By Jan Wolfe
(Reuters) - U.S. President Donald Trump on Monday objected to a judge's plan to fast-track his lawsuit seeking to block a congressional subpoena for information about eight years of his personal and business finances.
U.S. District Judge Amit Mehta in Washington proposed holding a trial on Tuesday, May 14, but Trump's lawyers said that plan would deny the president a "full and fair" hearing.
Trump's lawyers said the hearing should only deal with his request for a preliminary ruling.
Mehta will decide whether Mazars LLP, Trump's long-time accounting firm, must comply with a subpoena issued by the House Oversight Committee seeking financial records for Trump and his company.
The committee says it needs Trump's records to examine whether he has conflicts of interest or broke the law by not disentangling himself from his business holdings as previous presidents did.
Lawyers for Trump and the Trump Organization, his company, last month filed a lawsuit to block the House Oversight subpoena, saying it exceeded the constitutional limits of Congress's investigative power.

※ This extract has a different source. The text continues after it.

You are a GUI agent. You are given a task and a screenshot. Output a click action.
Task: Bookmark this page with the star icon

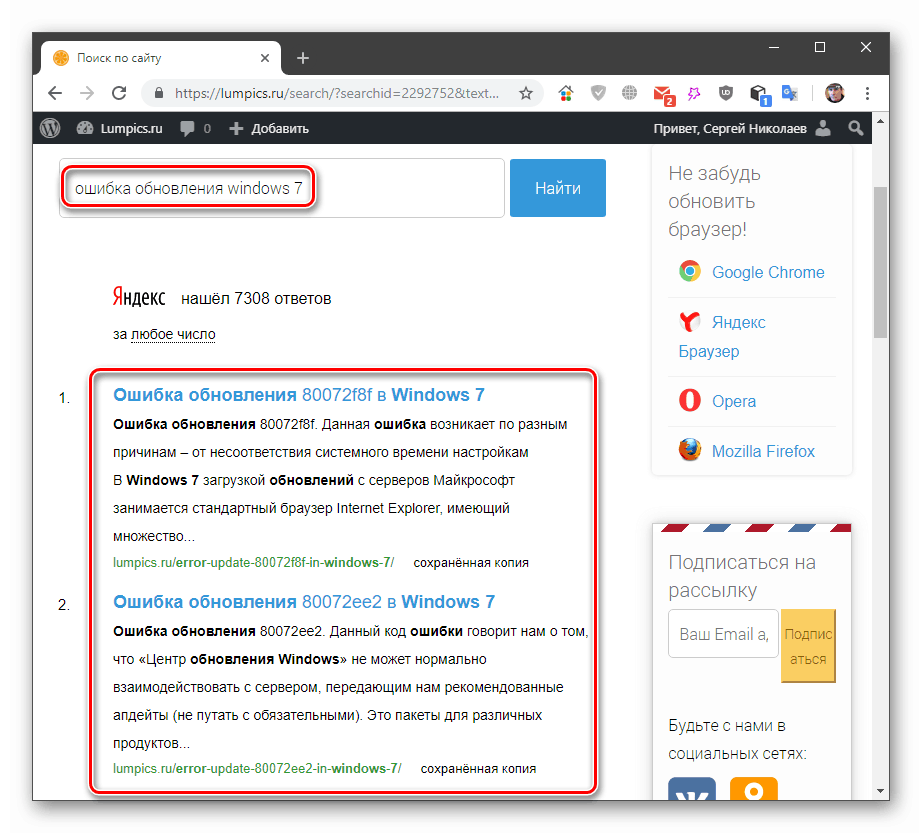click(526, 92)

Trump argued that, rather than fulfilling its constitutional lawmaking duties, Congress was on a quest to "turn up something that Democrats can use as a political tool against the president now and in the 2020 election."
In Monday's court filing, Trump's lawyers said they need more time to collect evidence and develop their cases, and that his right to due process would be undermined by the judge's accelerated timetable.
Democrats have confronted the Republican president and his administration for refusing to cooperate with at least six separate congressional investigations of Trump, his turbulent presidency, his family and his business interests.
Lisa Kern Griffin, a professor of constitutional law at Duke University, said Trump's strategy has been to stall the probes, so Mehta's eagerness to move quickly would likely be welcomed by Democratic lawmakers.
"The executive branch strategy mostly seems to be a blanket rejection of all attempts at oversight, regardless of the issue, up until the election," Griffin said. "So any time the calendar is accelerated that probably favors Congress."